=== AIM OF THE TASK ===
Return the records exactly, from the first line through the "antalya ucuz escort (40, 2562)" line.

========

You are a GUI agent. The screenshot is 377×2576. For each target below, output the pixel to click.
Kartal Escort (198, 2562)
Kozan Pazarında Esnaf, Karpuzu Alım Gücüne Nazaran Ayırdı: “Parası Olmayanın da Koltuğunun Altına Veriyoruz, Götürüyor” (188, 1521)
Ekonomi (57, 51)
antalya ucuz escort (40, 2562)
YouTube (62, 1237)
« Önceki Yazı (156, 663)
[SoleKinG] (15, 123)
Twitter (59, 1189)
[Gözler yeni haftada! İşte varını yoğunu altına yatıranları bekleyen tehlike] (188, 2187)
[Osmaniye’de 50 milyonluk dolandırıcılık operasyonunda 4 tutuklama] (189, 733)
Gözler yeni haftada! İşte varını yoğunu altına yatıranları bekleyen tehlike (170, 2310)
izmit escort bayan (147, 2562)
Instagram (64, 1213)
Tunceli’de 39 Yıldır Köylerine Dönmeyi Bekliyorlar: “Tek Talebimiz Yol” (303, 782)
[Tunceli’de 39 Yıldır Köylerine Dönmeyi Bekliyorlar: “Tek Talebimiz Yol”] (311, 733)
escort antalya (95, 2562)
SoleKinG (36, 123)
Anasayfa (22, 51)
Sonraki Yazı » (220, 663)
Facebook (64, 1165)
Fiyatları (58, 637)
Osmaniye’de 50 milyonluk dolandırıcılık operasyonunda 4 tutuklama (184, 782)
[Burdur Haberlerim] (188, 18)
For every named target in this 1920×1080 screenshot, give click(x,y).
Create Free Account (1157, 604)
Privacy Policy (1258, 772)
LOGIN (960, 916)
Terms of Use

========

=== THE COMPLETED TASK ===
You are a GUI agent. The screenshot is 377×2576. For each target below, output the pixel to click.
Kartal Escort (198, 2562)
Kozan Pazarında Esnaf, Karpuzu Alım Gücüne Nazaran Ayırdı: “Parası Olmayanın da Koltuğunun Altına Veriyoruz, Götürüyor” (188, 1521)
Ekonomi (57, 51)
antalya ucuz escort (40, 2562)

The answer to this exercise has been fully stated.